A gastronomia é um pratimônio cultural e quem faz um patrimônio são as pessoas em casa, não são os profissionais. Quem tem a cultura regional de um lugar. Eu falei isso em uma entrevista e me chamaram de arrogante, mas há uns 20 anos, eu não imaginava que comeria farinha. Muita gente, aqui no Brasil, coloca uma colher de farinha de mandioca no prato com arroz e feijão. Isso vem da cultura das pessoas e eu não imaginava. Hoje, eu adoro, é uma delícia! Isso faz parte da evolução da gastronomia e, com certeza, os reality shows têm uma parcela muito importante nisso. A televisão faz com que as pessoas mudem suas percepções e comam de forma diferente. Além de estarem pesquisando mais. Conhecer a história da gastronomia brasileira muda tudo.
Por onde começa o processo de criação de menu do seu restaurante?
Eu começo pelo ingrediente. Ele deve chamar atenção, deve ser de qualidade. A comida deve ser simples. Você tem que sentir o que está comendo. Um dia me falaram que acharam espinho de peixe no prato. Claro, peixe tem espinho. No meu restaurante, o peixe tem espinho igual qualquer outro.
Tem gente que não gosta de criar, gosta de replicar. Eu não gosto da monotonía, não gosto que todos os dias sejam iguais, então sempre tento fazer algo diferente. Mas, isso tem que ter cuidado. Quando se faz um menu degustação, tem que ser atenção aos produtos. O mesmo menu não pode repetir um produto muitas vezes. O cardápio tem que ser curto, bem feito, com produto de qualidade. Se você conseguir surpreender três vezes, dentro de um menu, isso é uma vitória muito grande.

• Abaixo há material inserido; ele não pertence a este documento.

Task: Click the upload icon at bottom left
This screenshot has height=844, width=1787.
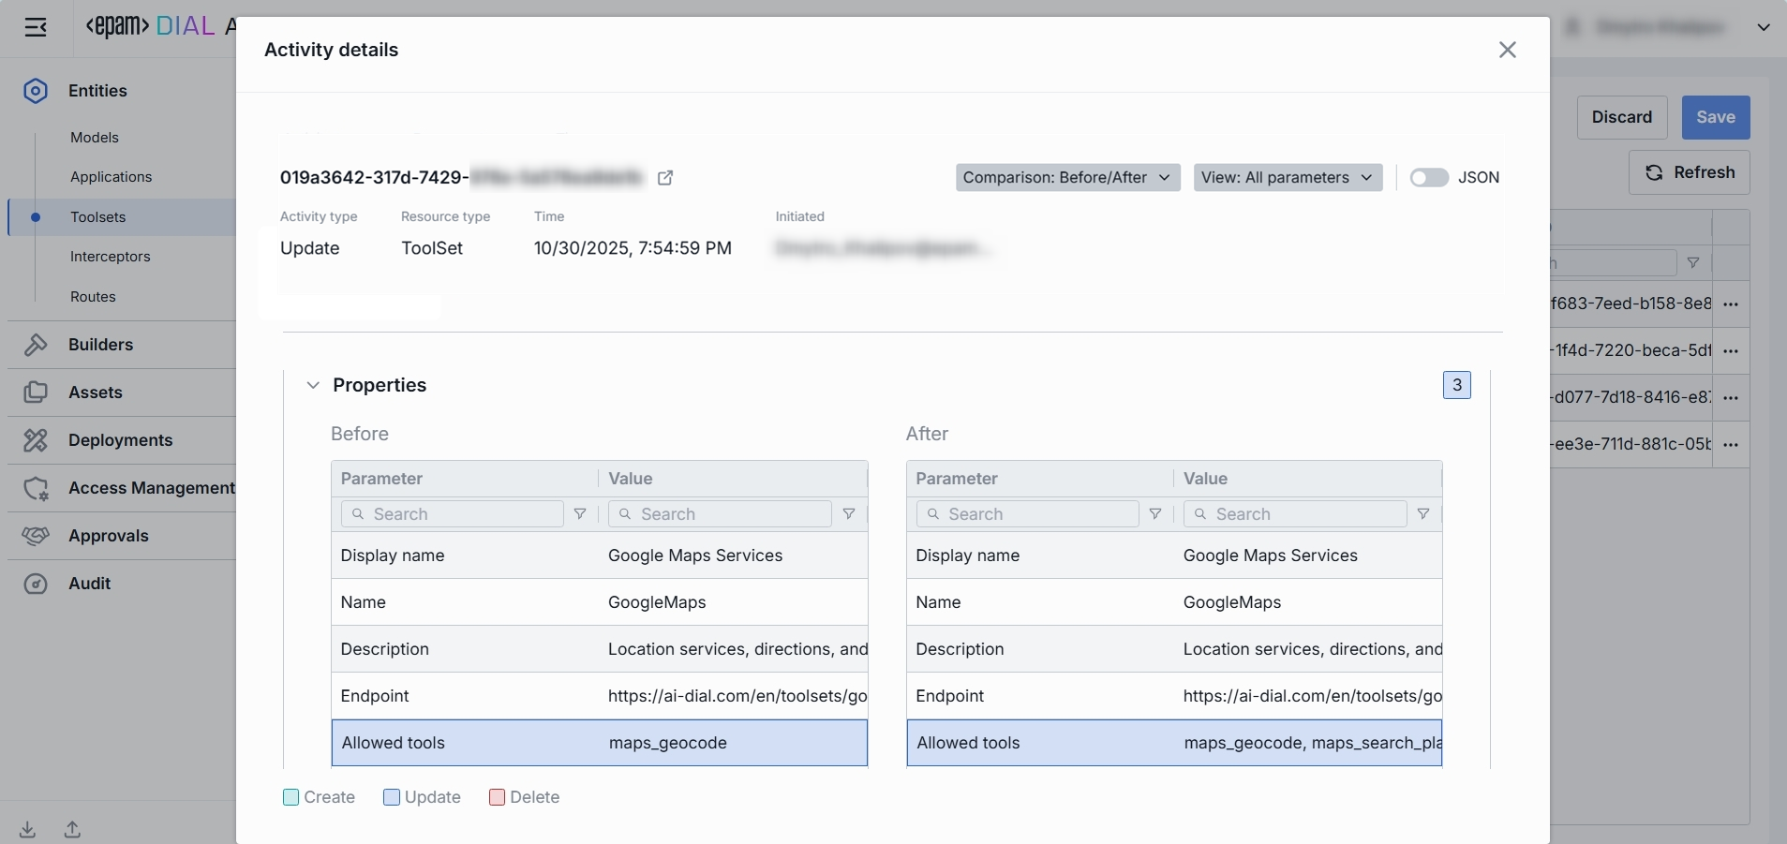Action: 72,829
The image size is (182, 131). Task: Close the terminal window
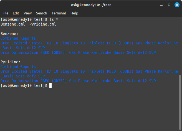177,5
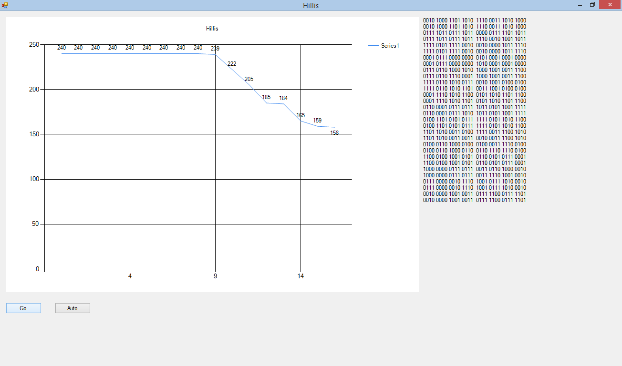Click the 184 data point label

(283, 98)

Onde a culinária francesa e a brasileira se encontram?
Pouca gente sabe, mas o Brasil tem a maior fronteira com a França. São 750km de fronteira geográfica com a Amazônia, não é uma colonização simplesmente, é a França. Quem nasce lá é francês, tanto quanto eu. Então, Brasil e França têm uma ligação muito forte. Tem muito chef brasileiro que, no início, se inspirava muito mais na comida que os franceses faziam e, hoje, faz uma gastronomia extremamente brasileira, com o Alex Atala, que, para mim, é um dos embaixadores da gastronomia brasileira no mundo. Ele conseguiu mostrar a cultura moderna daqui com técnicas da culinária francesa. É uma fusão de cozinhas que casou muito bem.
Qual comida você prepara para si mesmo?
Uma coisa muito simples: massa na manteiga com ketchup.
Existe alguma comida que você não comeria de jeito nenhum?
Comida ruim.
Se pudesse escolher um único prato para comer o resto da vida, qual seria?
Seria um ingrediente, o caviar. Eu amo caviar.